● **Given instruction**: In the passage about Alma's sermon in Alma 5, how is Alma described earlier in the narrative?

● **Excerpt provided**:
Alma’s sermon to the unrepentant church members in Zarahemla
as recounted in Alma 5 is a verbal symphonic composition of complexity and
elegance. Its skillful blending of various rhetorical devices makes it a
virtual sermonic tour de force. These devices include parallelism, allusion,
repetition, imagery, symbolism, contrasting pairs, rhetorical questions, and so
forth. Suggesting his skill and power with language, Alma is described earlier
in the narrative as “a man of many words” (Mosiah 27:8).

Alma begins his sermon with a clear statement of his
identity and authority. He echoes Nephi’s words at the very beginning of the
Book of Mormon when he declares: “I, Alma, having been consecrated by my
father, Alma” (Alma 1:3). By echoing Nephi, he reminds his hearers of the
deliverance of their ancestors from the destruction at Jerusalem and their
blessings in being brought to a land of promise. By invoking his father, he
reminds them of the dramatic turn in Nephite history brought about by his
father’s faith and courage: “He [Alma the Elder] having power and authority
from God to do these things, behold, I say unto you that he began to establish
a church in the land which was in the borders of Nephi; . . . yea,
and he did baptize his brethren in the waters of Mormon” (Alma 5:3). By
alluding to the rebaptism of lapsed members at the waters of Mormon, Alma is
hoping his hearers remember the dramatic contrast between life under the wicked
King Noah and that under King Mosiah and his father. He skillfully brackets his
sermon by invoking the baptismal renewal at the waters of Mormon at the
beginning of his sermon and returning to it at the end when, alluding also to
Lehi’s powerful dream, he invites his hearers to “Come and be baptized
unto repentance, that ye also may be partakers of the fruit of the tree of life”
(v. 62).

To emphasize the significance of his father’s restoration of
the church after the wickedness of King Noah and his own personal rescue from “the
pains of hell” (Alma 36:13), Alma introduces the first of his themes and
one of the central themes of the Book of Mormon and of Hebrew history—the
contrast between captivity/bondage and deliverance/liberation. He reminds his
listeners of the social and political bondage their people suffered under King
Noah and the physical bondage and captivity they suffered at the hands of the
Lamanites: “Behold, I say unto you, they were delivered out of the hands
of the people of king Noah, by the mercy and power of God. . . . They
were brought into bondage by the hands of the Lamanites; . . . yea,
. . . they were in captivity, and again the Lord did deliver them out
of bondage” (Alma 5:4–5). Here Alma is echoing Mosiah, who, just
before Alma was chosen as leader, told the people: “Yea, remember king
Noah. . . . Behold what great destruction did come upon them [the
people]; and also because of their iniquities they were brought into bondage”

● **Dataset**:

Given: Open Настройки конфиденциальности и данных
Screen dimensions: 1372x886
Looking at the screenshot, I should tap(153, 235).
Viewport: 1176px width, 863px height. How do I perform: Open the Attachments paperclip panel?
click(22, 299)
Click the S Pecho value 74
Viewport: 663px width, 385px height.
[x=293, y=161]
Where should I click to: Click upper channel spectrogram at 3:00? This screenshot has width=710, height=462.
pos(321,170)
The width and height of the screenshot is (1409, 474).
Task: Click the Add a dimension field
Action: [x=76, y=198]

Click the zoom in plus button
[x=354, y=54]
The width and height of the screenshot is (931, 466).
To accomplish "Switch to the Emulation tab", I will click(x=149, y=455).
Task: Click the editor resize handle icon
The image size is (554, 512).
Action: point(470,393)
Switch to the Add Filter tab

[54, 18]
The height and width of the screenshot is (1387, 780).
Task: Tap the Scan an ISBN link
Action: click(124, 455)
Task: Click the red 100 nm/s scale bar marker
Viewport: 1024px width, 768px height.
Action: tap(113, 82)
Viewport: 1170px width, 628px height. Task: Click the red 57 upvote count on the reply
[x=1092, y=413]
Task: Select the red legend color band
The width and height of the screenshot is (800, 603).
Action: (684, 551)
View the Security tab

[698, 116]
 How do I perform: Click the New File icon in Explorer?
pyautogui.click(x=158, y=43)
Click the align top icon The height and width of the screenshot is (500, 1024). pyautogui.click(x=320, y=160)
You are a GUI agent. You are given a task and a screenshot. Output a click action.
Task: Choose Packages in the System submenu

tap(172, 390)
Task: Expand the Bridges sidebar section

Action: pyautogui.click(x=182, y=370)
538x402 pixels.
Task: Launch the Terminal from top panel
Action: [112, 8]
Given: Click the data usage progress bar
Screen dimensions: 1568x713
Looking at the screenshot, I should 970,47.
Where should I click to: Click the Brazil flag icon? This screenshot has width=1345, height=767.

● **The completed task**: As "a man of many words" (Mosiah 27:8).